▶ Exercise:
Answer these questions about the mailing list message on per-NUMA CMA below:
(a) Whose name appears in the "From:" line of the quoted original message?
(b) With the patch applied, how long does the SMMU on node2 need for the completion of CMD_SYNC in an empty command queue?
(c) What setting do users who are more concerned with performance than with DMA security use to skip IOMMU?

LKML: "Song Bao Hua (Barry Song)": RE: [PATCH v7 1/3] dma-contiguous: provide the ability to reserve per-numa CMA

> -----Original Message-----
> From: Mike Rapoport [mailto:rppt@linux.ibm.com]
> Sent: Saturday, August 22, 2020 2:28 AM
> To: Song Bao Hua (Barry Song) <song.bao.hua@hisilicon.com>
> Cc: hch@lst.de; m.szyprowski@samsung.com; robin.murphy@arm.com;
> will@kernel.org; ganapatrao.kulkarni@cavium.com;
> catalin.marinas@arm.com; akpm@linux-foundation.org;
> iommu@lists.linux-foundation.org; linux-arm-kernel@lists.infradead.org;
> linux-kernel@vger.kernel.org; Zengtao (B) <prime.zeng@hisilicon.com>;
> huangdaode <huangdaode@huawei.com>; Linuxarm <linuxarm@huawei.com>;
> Jonathan Cameron <jonathan.cameron@huawei.com>; Nicolas Saenz Julienne
> <nsaenzjulienne@suse.de>; Steve Capper <steve.capper@arm.com>
> Subject: Re: [PATCH v7 1/3] dma-contiguous: provide the ability to reserve
> per-numa CMA
>
> On Fri, Aug 21, 2020 at 11:33:53PM +1200, Barry Song wrote:
> > Right now, drivers like ARM SMMU are using dma_alloc_coherent() to get
> > coherent DMA buffers to save their command queues and page tables. As
> > there is only one default CMA in the whole system, SMMUs on nodes other
> > than node0 will get remote memory. This leads to significant latency.
> >
> > This patch provides per-numa CMA so that drivers like SMMU can get local
> > memory. Tests show localizing CMA can decrease dma_unmap latency much.
> > For instance, before this patch, SMMU on node2 has to wait for more than
> > 560ns for the completion of CMD_SYNC in an empty command queue; with
> this
> > patch, it needs 240ns only.
> >
> > A positive side effect of this patch would be improving performance even
> > further for those users who are worried about performance more than DMA
> > security and use iommu.passthrough=1 to skip IOMMU. With local CMA, all
> > drivers can get local coherent DMA buffers.

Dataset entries
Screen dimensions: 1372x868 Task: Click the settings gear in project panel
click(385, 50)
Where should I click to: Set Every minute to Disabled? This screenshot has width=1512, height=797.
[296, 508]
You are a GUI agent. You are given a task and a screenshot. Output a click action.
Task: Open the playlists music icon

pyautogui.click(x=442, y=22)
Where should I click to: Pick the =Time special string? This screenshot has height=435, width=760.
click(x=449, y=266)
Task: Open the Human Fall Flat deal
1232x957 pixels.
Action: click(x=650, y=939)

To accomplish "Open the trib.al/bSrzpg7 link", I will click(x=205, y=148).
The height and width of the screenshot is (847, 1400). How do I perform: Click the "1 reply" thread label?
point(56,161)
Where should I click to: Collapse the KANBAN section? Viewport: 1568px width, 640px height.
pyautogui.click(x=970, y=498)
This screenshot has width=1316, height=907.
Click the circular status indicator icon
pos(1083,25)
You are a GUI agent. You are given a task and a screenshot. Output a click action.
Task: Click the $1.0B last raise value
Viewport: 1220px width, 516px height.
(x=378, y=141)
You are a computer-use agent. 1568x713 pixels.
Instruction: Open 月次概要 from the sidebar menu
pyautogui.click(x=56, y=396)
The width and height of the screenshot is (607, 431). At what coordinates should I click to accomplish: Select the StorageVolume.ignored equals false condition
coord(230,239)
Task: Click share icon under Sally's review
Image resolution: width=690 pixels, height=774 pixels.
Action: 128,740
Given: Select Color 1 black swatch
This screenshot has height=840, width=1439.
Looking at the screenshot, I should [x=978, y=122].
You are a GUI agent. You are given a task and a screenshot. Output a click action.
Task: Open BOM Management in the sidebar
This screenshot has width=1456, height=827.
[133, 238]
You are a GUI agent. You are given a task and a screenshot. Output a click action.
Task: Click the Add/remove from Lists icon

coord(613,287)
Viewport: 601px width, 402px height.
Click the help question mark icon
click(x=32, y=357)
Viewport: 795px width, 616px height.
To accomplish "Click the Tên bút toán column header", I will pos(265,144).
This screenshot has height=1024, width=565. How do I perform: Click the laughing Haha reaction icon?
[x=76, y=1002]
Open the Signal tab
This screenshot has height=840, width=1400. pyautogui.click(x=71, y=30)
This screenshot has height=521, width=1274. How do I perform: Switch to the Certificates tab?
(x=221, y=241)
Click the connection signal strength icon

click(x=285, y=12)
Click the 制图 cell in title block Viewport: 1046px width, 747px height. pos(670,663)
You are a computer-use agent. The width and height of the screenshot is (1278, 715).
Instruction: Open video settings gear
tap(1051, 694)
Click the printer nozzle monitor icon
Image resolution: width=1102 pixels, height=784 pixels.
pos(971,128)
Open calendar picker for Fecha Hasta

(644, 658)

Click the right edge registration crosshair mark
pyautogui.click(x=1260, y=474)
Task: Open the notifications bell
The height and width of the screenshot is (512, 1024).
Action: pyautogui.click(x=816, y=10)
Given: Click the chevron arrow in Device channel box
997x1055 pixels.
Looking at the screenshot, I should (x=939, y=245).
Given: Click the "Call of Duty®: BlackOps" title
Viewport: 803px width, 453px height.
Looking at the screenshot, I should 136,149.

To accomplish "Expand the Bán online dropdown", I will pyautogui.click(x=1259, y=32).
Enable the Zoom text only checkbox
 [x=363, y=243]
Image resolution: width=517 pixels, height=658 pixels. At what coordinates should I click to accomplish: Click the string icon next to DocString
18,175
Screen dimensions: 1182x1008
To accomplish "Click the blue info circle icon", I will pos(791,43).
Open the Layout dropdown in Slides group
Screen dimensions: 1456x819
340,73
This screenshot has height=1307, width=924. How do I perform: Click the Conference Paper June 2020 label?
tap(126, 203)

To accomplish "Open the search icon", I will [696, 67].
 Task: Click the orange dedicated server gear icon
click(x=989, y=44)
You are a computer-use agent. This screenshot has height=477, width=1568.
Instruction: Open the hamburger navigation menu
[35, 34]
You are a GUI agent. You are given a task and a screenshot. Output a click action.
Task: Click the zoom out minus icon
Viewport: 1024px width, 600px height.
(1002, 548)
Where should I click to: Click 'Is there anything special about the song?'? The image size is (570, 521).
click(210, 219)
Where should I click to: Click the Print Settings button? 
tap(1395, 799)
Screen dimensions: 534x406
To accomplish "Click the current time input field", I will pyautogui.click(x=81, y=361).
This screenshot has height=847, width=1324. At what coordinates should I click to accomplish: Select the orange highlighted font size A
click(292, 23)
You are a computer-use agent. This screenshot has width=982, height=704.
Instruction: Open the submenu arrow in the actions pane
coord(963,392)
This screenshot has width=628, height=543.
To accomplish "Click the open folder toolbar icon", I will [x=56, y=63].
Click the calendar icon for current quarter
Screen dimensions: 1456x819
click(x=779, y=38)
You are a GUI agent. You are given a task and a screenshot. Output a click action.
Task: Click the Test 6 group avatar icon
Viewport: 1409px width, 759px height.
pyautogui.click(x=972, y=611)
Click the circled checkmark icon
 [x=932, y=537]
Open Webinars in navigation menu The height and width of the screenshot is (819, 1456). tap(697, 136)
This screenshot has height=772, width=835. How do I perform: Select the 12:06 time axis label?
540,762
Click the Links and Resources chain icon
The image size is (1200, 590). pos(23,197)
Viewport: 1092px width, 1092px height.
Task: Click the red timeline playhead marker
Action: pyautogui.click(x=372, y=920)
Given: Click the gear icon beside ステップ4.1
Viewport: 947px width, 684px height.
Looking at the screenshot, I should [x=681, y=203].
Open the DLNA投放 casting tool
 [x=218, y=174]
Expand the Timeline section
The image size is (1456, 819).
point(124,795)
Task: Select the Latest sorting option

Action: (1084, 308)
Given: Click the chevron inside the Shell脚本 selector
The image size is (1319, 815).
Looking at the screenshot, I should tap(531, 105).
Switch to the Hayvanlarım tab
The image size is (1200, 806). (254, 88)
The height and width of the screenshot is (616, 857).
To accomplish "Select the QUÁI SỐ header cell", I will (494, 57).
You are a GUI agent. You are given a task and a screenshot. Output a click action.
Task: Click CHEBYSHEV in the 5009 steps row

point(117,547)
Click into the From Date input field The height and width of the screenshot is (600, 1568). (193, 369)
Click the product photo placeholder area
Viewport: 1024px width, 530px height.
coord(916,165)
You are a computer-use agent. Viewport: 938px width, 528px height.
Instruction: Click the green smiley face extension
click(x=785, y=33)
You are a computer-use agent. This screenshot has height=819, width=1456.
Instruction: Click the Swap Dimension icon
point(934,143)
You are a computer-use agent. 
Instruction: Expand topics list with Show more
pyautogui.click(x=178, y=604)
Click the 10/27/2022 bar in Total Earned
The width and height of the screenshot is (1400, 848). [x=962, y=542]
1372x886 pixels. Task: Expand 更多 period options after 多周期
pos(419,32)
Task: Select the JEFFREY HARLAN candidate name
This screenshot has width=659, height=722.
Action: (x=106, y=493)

▶ Answer to this exercise:
(a) Mike Rapoport
(b) 240ns
(c) iommu.passthrough=1